# Hello from Pataskala Ohio



## JOHNYOGA2 (Sep 30, 2008)

A hive very light on stores headed into winter needs to be fed. A lot. They need two deeps heavy with honey and you are fast running out of time. Feed 2:1 (sugar:water), as much as they will take.


----------



## kldreyer (Sep 8, 2009)

Thanks-- thought I would be doing that, didn't realize it was time to do it now. Is this typical of italians, or is it an odd year? Is there such a thing as a 'normal' year?!


----------



## JOHNYOGA2 (Sep 30, 2008)

Well, it is an odd year, but September is normally the time I start to feed hives that are short on stores. That way they have a full six weeks or so to cure the necture (in this case syrup) into honey stores. This year saw rain during most of the major spring flow so most of us didn't get any serious honey to extract and the bees were grounded just about every third day during the summer months, so things are light in most hives. When you start feeding, since it has been a light year, think about reducing the enterance to assist the hives in resisting robbers, who should be pretty aggressive this year.
# # #
Continue the beekeeping forum thread about feeding a hive that is short on winter stores, starting after its last post.

Word and element locating data:
# # #
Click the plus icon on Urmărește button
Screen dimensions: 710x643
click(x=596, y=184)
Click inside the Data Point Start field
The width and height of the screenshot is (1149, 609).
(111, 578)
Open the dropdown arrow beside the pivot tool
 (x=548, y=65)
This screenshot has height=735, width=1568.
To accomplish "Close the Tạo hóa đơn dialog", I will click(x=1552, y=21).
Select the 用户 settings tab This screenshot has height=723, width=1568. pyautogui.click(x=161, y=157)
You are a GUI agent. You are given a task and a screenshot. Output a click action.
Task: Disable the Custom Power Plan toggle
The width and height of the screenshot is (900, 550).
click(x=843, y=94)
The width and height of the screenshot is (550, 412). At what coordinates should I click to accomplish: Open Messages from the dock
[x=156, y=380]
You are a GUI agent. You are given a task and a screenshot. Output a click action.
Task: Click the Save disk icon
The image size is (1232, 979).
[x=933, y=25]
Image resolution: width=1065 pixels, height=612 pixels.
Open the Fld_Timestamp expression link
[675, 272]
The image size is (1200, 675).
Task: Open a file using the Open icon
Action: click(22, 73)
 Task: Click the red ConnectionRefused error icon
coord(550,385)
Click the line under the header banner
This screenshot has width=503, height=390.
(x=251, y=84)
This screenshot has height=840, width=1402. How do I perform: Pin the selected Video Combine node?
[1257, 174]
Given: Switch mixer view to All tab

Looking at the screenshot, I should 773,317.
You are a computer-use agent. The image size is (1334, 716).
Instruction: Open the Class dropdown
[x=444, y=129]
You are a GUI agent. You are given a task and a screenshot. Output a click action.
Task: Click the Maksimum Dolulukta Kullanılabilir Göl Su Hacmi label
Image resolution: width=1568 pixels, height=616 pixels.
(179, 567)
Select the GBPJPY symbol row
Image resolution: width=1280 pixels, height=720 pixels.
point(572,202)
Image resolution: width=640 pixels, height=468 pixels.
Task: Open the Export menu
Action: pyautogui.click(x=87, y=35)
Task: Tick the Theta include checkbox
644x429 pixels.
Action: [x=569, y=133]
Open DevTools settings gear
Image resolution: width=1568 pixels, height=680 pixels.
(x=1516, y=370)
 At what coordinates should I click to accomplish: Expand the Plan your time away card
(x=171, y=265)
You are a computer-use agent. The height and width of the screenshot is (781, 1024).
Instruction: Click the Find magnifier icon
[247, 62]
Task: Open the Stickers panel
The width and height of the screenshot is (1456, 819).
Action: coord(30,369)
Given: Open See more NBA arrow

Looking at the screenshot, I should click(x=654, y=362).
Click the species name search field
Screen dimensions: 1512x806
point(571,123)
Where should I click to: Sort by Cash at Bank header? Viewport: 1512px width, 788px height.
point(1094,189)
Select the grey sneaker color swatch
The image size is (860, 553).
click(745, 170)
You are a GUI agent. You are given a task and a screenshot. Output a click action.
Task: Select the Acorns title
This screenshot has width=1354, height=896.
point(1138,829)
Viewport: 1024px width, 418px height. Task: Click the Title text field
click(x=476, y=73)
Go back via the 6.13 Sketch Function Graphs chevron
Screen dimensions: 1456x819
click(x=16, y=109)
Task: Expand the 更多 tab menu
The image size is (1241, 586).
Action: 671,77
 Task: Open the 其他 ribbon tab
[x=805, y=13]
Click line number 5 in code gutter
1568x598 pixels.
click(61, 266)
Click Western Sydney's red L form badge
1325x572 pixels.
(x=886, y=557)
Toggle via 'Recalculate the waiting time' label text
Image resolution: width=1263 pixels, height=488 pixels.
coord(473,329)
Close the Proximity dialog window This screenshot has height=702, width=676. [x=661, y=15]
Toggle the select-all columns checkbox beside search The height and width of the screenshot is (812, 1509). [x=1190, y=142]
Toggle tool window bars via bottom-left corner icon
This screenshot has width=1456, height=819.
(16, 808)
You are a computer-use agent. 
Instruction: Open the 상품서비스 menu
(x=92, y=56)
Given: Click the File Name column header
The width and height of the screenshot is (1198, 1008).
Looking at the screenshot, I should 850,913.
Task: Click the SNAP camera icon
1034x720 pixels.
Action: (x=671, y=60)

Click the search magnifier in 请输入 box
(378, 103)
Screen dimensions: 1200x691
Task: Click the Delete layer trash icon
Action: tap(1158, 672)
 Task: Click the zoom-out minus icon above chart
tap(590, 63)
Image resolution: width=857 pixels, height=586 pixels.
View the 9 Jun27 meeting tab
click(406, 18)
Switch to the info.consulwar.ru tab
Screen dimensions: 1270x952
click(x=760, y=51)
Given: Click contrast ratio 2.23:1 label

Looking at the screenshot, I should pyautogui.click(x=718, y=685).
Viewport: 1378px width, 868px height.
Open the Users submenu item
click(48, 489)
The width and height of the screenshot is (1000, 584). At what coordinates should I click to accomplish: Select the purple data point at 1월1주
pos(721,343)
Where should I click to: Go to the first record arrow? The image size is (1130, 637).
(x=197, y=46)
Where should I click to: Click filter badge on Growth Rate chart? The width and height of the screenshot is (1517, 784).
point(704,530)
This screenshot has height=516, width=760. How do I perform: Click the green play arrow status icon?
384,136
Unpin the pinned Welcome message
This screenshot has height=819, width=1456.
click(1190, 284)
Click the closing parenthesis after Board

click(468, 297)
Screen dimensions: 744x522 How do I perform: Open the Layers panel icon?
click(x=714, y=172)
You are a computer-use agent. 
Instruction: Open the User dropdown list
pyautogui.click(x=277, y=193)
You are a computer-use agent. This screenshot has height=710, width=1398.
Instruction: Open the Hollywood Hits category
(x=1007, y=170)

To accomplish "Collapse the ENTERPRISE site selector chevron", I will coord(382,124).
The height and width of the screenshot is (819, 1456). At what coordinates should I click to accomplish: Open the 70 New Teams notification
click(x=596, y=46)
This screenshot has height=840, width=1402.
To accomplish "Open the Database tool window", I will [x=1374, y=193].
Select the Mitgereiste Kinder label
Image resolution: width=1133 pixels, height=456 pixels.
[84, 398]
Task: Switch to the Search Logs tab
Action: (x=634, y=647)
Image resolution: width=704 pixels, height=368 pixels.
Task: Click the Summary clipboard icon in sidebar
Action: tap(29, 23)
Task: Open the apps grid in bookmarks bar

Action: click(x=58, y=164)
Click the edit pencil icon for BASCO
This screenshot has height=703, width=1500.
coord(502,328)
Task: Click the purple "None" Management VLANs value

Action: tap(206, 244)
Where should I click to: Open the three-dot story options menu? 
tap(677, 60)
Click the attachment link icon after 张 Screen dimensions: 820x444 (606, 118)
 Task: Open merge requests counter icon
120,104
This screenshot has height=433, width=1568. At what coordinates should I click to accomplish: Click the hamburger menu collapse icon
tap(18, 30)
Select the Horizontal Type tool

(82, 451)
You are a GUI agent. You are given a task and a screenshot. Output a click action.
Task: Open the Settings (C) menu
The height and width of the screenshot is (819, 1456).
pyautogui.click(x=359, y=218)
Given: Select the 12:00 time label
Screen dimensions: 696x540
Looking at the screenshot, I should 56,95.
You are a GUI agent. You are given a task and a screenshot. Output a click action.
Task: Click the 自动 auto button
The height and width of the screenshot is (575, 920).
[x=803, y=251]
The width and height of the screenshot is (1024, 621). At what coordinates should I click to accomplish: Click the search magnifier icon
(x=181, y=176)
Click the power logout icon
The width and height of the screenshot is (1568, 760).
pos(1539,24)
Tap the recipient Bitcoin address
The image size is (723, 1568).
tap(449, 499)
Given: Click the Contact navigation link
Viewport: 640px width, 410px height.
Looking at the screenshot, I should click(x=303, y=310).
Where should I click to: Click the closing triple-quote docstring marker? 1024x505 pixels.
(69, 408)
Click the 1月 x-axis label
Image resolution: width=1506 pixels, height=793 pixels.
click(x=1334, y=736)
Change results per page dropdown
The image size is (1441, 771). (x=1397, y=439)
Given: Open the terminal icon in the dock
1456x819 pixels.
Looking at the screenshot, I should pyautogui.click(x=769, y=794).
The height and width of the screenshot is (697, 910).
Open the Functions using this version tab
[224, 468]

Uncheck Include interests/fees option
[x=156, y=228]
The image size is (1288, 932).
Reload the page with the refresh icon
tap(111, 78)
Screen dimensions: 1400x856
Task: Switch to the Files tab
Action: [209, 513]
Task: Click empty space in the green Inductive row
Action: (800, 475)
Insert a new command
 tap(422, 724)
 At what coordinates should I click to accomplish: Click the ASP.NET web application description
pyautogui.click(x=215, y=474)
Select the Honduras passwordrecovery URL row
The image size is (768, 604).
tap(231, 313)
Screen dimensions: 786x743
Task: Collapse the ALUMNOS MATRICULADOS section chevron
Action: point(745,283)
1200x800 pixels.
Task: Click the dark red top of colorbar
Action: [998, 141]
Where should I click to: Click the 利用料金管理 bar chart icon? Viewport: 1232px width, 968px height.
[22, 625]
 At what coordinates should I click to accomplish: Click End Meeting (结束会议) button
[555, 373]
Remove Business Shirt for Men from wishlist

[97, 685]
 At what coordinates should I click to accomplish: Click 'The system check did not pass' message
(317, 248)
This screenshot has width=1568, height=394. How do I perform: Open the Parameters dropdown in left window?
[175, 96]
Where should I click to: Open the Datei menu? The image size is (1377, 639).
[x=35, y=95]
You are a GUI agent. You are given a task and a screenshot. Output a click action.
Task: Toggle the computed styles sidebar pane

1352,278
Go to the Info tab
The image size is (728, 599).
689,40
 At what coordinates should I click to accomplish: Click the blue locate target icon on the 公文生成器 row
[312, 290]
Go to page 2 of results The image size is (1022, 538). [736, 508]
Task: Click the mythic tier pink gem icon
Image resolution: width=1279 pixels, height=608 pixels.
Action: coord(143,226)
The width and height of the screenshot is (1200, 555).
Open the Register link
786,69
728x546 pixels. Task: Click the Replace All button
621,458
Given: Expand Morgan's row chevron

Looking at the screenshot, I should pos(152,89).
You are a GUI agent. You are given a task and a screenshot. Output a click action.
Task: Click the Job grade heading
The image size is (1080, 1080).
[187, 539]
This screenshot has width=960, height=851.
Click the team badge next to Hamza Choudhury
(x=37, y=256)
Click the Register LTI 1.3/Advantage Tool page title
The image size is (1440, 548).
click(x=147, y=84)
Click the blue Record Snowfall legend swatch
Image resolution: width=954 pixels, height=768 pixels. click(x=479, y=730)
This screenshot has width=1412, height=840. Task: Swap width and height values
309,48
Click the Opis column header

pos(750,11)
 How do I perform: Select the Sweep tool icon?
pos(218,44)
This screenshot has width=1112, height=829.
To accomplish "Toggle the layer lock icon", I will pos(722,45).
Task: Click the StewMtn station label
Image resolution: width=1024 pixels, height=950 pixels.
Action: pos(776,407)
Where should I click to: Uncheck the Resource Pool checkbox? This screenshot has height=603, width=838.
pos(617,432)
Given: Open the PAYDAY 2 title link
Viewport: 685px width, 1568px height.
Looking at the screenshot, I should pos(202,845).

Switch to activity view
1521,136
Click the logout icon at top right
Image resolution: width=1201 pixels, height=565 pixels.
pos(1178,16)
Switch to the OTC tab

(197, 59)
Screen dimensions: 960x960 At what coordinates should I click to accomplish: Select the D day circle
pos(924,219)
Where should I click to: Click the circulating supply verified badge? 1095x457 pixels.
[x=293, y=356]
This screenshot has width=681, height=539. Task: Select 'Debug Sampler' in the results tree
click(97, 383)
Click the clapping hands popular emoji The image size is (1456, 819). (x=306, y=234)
# # #
- _WRITTEN RESPONSE_
----------



## kldreyer (Sep 8, 2009)

Gee whiz, drinking almost a gallon of syrup a day! That hive is* ROARING* on the inside. Watched for a while this aft, did not see any obvious robbing. Have the entrance narrowed down. Happy hour& ladies night, rolled into one. Hope this is headed in the right direction!


----------



## JOHNYOGA2 (Sep 30, 2008)

The roar is from the bees fanning inside the hive to drive off excess moisture and concentrate the syrup into "honey". It takes them some time to get this done. Since time is short in the Fall, that's why you feed 2:1, it has less water for them to have to deal with evaporating. In the Spring, 1:1 is fine because they generally are using that as immediate food, not for long tern storage.
Good signs! Enjoy BEETV.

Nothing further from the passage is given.